==== Document excerpt
One study, from National Academies Press, has attempted to lay out the stakes: 

“The public health consequences of sleep loss, night work, and sleep disorders are far from benign. Some of the most devastating human and environmental health disasters have been partially attributed to sleep loss and night shift work-related performance failures, including the tragedy at the Bhopal, India, chemical plant; the nuclear reactor meltdowns at Three Mile Island and Chernobyl; as well as the grounding of the Star Princess cruise ship and the Exxon Valdez oil tanker.” 

I do hope I don’t ground an oil tanker. How humiliating. But even short of that, I worry for the path we’re on. The casual intertwining of tech and sleep, in particular, seems like a doozy of a habit to unwind. Sure, we turn to our phones when we can’t sleep, thereby extending our insomnia. But more ingrained and troubling is how our devices extend our expectation of productivity. The ability to get work done from anywhere didn’t end up limiting our time in the office. It brought the office to everywhere.
========
▶ _Work to do_:
1. In the excerpt on sleep loss, which cruise ship's grounding is named as partly attributed to sleep loss and night shift work?
2. Retype the part of the sleep-loss excerpt that runs from "I do hope I" to "office to everywhere.".
==== Records
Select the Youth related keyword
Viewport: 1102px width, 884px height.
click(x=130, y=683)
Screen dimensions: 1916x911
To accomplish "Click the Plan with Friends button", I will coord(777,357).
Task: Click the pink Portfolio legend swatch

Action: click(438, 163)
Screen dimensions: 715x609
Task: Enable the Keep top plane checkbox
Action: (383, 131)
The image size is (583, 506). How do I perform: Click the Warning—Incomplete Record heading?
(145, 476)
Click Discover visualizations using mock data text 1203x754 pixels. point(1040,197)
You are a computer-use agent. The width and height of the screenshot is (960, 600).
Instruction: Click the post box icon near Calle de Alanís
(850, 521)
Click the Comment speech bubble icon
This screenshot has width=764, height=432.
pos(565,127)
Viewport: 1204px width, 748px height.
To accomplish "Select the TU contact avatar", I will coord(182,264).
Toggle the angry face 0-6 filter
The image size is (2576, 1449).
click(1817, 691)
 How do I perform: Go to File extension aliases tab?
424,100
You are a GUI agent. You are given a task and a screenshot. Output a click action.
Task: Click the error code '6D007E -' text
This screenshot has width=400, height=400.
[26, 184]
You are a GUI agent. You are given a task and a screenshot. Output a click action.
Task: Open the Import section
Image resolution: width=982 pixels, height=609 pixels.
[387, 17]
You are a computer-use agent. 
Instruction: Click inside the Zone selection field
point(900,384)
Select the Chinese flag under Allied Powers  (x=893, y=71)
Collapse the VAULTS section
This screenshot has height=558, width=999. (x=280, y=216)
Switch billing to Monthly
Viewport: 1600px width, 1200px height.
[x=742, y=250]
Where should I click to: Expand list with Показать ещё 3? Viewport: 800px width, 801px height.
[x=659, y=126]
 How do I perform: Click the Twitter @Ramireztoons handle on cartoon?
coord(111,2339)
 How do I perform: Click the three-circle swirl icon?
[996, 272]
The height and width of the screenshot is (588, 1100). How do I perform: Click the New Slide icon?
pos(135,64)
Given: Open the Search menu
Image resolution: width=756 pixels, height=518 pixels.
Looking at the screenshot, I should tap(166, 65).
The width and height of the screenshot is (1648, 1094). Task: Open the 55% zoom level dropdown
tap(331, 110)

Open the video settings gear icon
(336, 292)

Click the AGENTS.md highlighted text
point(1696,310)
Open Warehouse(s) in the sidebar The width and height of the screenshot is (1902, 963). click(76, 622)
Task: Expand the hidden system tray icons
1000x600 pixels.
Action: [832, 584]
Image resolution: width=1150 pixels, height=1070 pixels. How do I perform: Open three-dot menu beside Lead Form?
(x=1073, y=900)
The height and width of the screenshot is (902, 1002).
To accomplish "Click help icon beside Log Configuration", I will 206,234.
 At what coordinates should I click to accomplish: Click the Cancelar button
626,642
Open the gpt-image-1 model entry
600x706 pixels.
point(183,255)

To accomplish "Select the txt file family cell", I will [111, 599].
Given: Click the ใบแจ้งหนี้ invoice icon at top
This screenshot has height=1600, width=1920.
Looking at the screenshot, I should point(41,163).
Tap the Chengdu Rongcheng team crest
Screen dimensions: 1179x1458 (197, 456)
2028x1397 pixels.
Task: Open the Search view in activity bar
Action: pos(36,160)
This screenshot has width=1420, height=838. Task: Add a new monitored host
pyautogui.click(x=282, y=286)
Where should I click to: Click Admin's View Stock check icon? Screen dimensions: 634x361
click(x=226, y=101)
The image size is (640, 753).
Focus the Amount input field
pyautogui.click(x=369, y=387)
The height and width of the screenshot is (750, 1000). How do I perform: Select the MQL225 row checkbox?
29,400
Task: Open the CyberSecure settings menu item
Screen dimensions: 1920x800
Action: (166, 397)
========
▶ _Answers provided_:
1. The Star Princess.

2.
I do hope I don’t ground an oil tanker. How humiliating. But even short of that, I worry for the path we’re on. The casual intertwining of tech and sleep, in particular, seems like a doozy of a habit to unwind. Sure, we turn to our phones when we can’t sleep, thereby extending our insomnia. But more ingrained and troubling is how our devices extend our expectation of productivity. The ability to get work done from anywhere didn’t end up limiting our time in the office. It brought the office to everywhere.